Titre
Pour une approche subjective des relations internationalesAuteur
Bertrand BadieType
livreEditeur
Paris : Odile Jacob, 2023Nombre de pages
139 p.Prix
16,90 €Date de publication
1 janvier 2025Pour une approche subjective des relations internationales.
Dans ce petit livre fondamental, Bertrand Badie1 nous fait profiter de ses compétences politiques, philosophiques et historiques.
Par une introduction magistrale, il annonce son propos : montrer que les relations internationales ne sont plus seulement une science de la puissance entre nations mais une sociologie des interactions “serrées et délicates”, entre huit milliards d’individus, dont font partie l’identité, les intérêts, le sens mais aussi les signes échangés. Il réalise cette démonstration en quatre parties.
La première consiste à montrer comment il importe de s’émanciper des vieilles pesanteurs de la géopolitique. Encore faut-il la définir, ce que l’auteur fait en remontant à ses origines où elle fixait l’humain sur un territoire. Il y avait alors continuité entre le militaire et le politique. Les princes, à l’époque, rassemblaient tout un peuple en une nation. Et les cartes montraient les débats entre les puissances. Cette notion est-elle datée ? Pas tant que cela car elle rassure en faisant entrevoir les grandes entités géographiques qui pèsent encore. Pourtant si la géopolitique perd sa prétention épistémologique, elle garde encore une vertu descriptive du jeu des États. Mais il faut, aujourd’hui, ajouter la subjectivité et la complexité de chaque acteur que la géopolitique ne voyait pas.
Dans une seconde partie, Bertrand Badie invite ce nouveau regard sur les relations internationales à ne pas oublier qu’il doit tenir compte du réel et du passé institutionnel qui continuent à faire rêver les nostalgiques de la realpolitik. Car le système international moderne a été inventé par l’Europe. Mais il reste aujourd’hui plus bricolé que construit, soumis aux conjonctures et aux aubaines.

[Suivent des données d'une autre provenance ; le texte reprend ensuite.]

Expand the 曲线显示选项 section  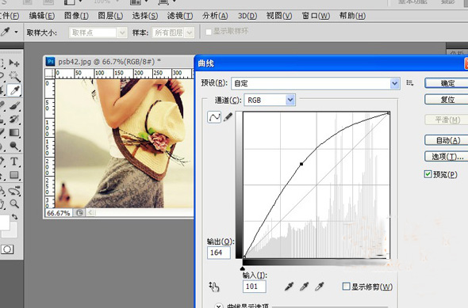[x=219, y=306]
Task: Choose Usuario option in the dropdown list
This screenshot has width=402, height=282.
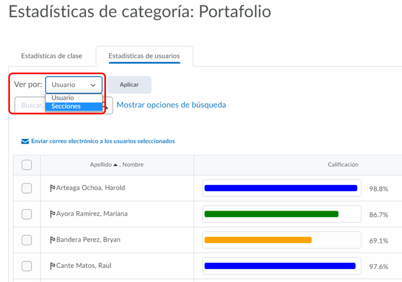Action: 74,98
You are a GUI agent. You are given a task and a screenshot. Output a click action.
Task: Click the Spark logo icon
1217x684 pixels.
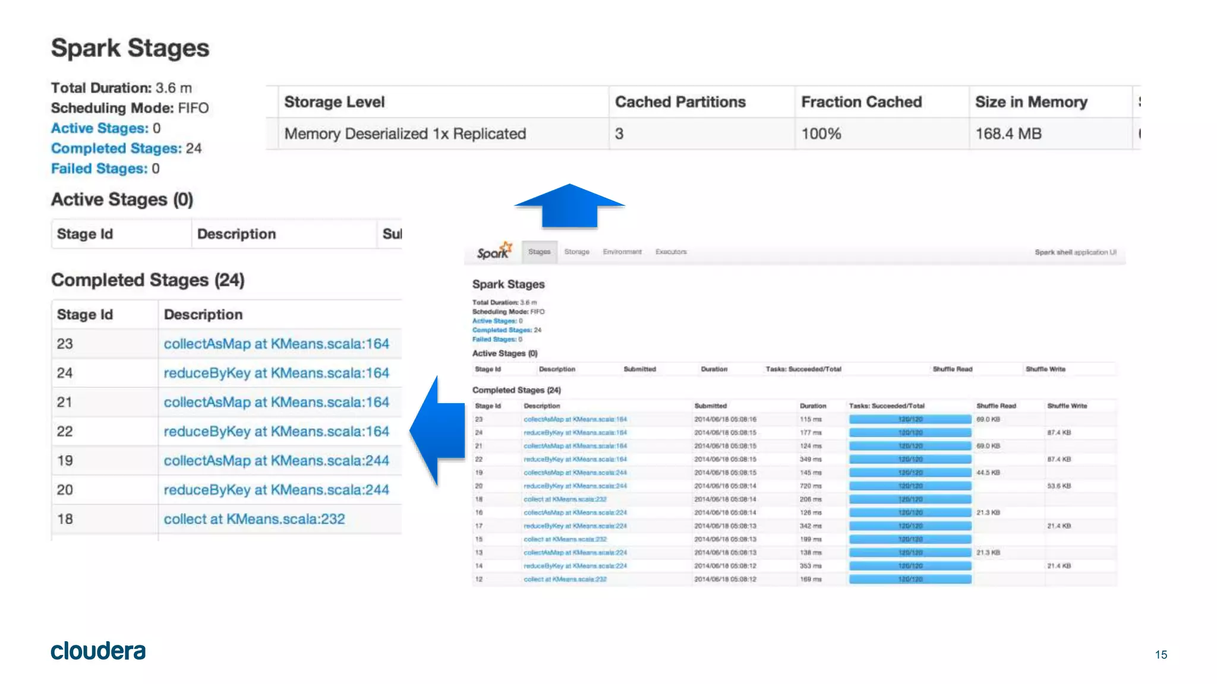click(494, 252)
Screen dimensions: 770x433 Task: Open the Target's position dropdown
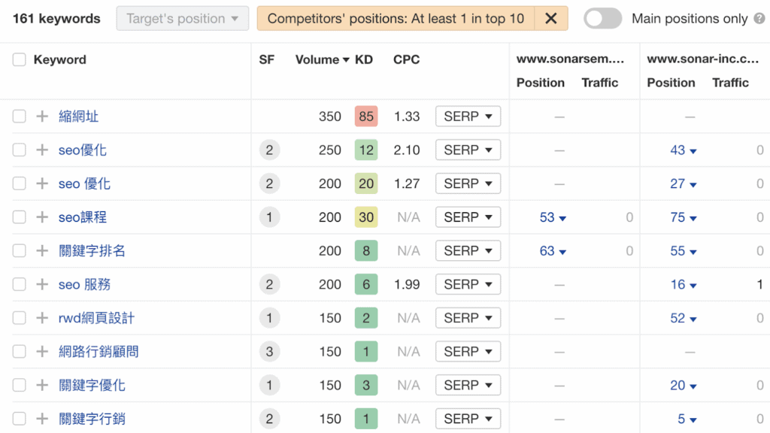[x=182, y=19]
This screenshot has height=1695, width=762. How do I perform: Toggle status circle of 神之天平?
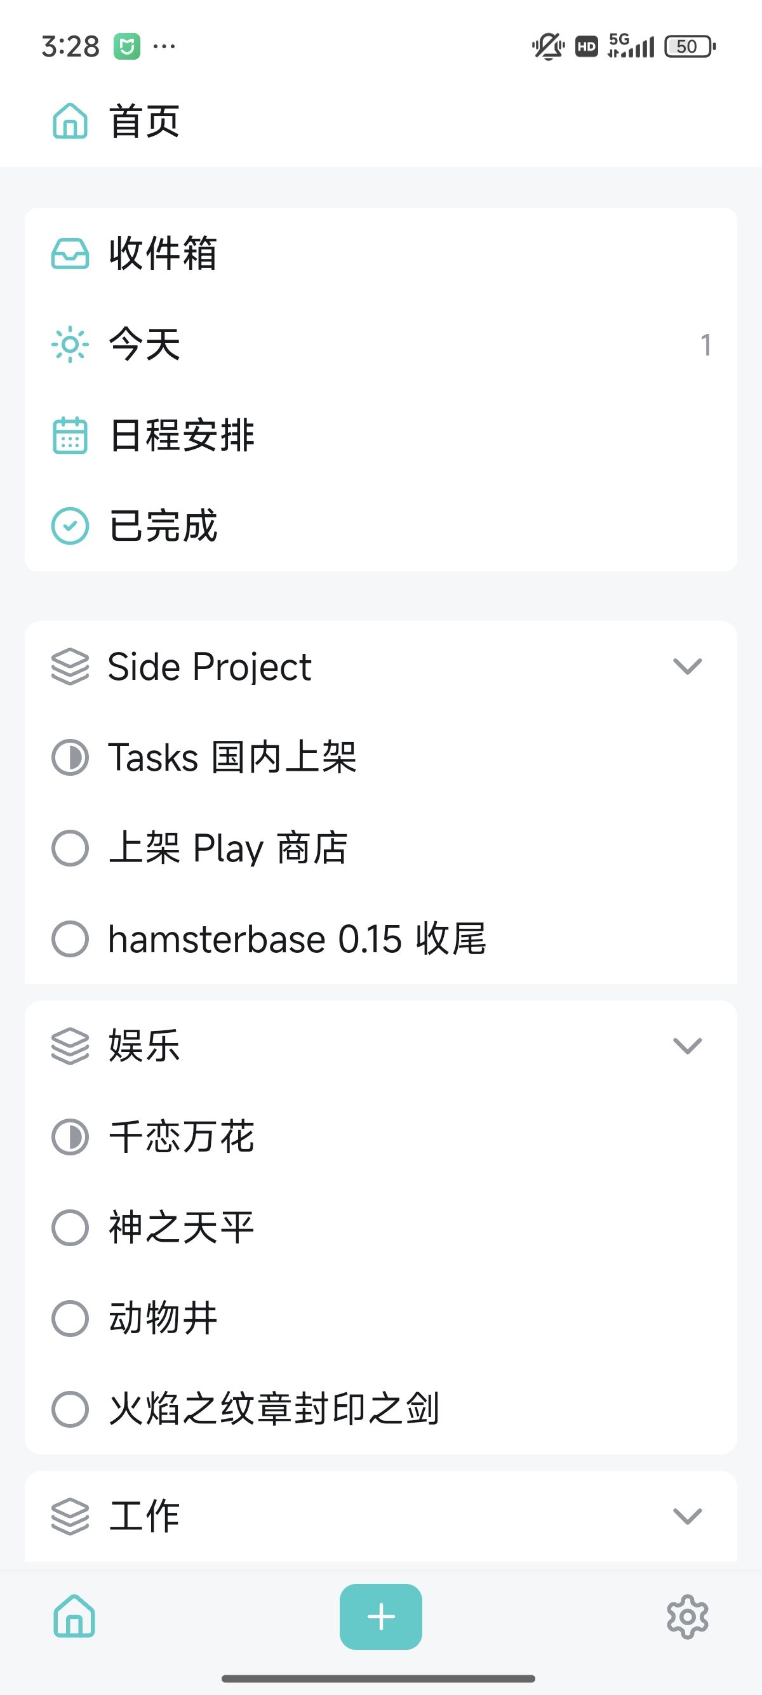click(70, 1227)
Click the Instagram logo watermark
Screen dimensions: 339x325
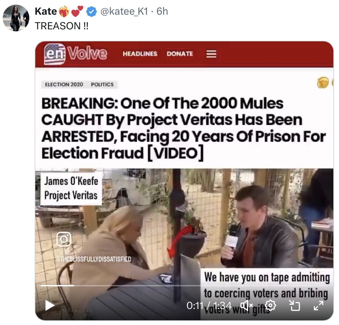point(64,239)
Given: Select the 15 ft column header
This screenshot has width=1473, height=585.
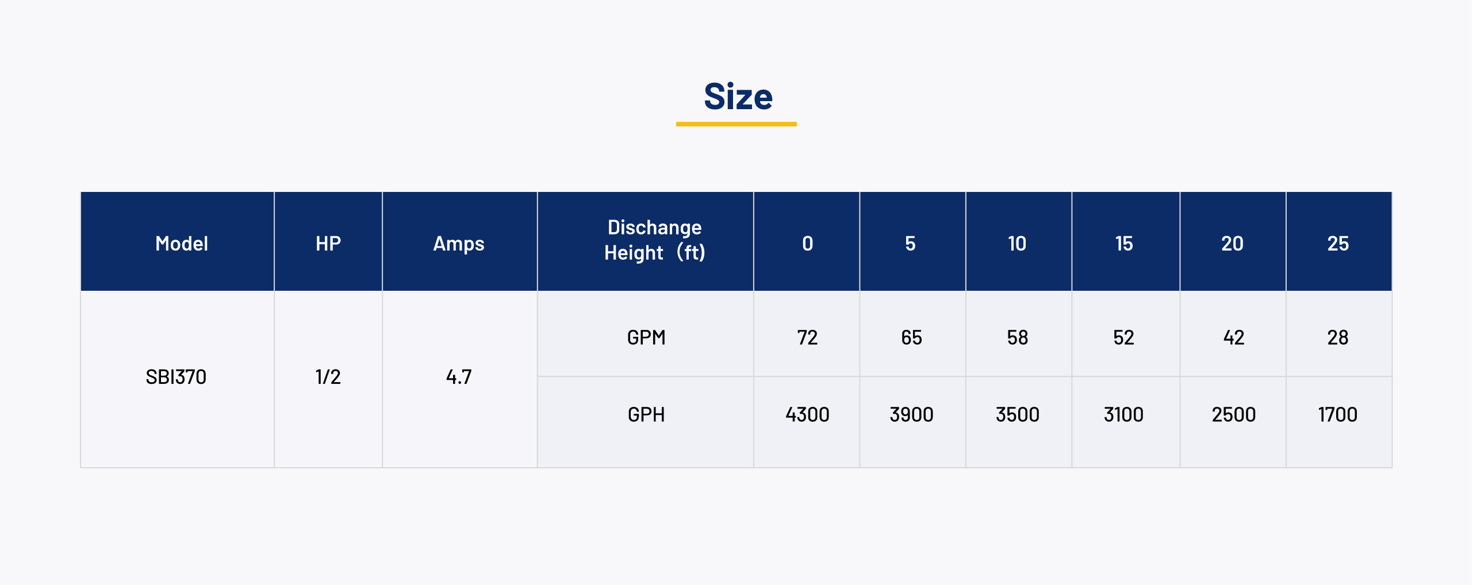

A ce système, quelque peu officiel, s’ajoute l’irruption des sociétés humaines dans le jeu international par l’intermédiaire des sentiments, comme l’hostilité du Sud face à l’Occident.
La troisième partie développe l’environnement des nouveaux acteurs du système sous forme de questions : comment identifier les acteurs vraiment pertinents sur la scène internationale ? Comment saisir le sens de leurs initiatives ? Comment chacun se perçoit-il dans le contexte mondial ? Et surtout comment, finalement, ces acteurs sont-ils capables de coordonner leurs actions, “de fusionner leurs horizons”, ce qui permettrait de construire une paix moderne ? A ces questions, on comprend l’imbroglio des conflits modernes. Avec qui négocier dans des situations où sont engagés des chefs mafieux, des groupes terroristes, des patrons de multinationales comme Elon Musk ? Une nouvelle approche sociologique des relations internationales s’interroge sur la capacité de saisir l’Autre au-delà des préjugés, sur ses propres clés de compréhension, comme sur sa lecture du contexte international. Il faut une “empathie cognitive” pour avancer. C’est tout l’art du dialogue.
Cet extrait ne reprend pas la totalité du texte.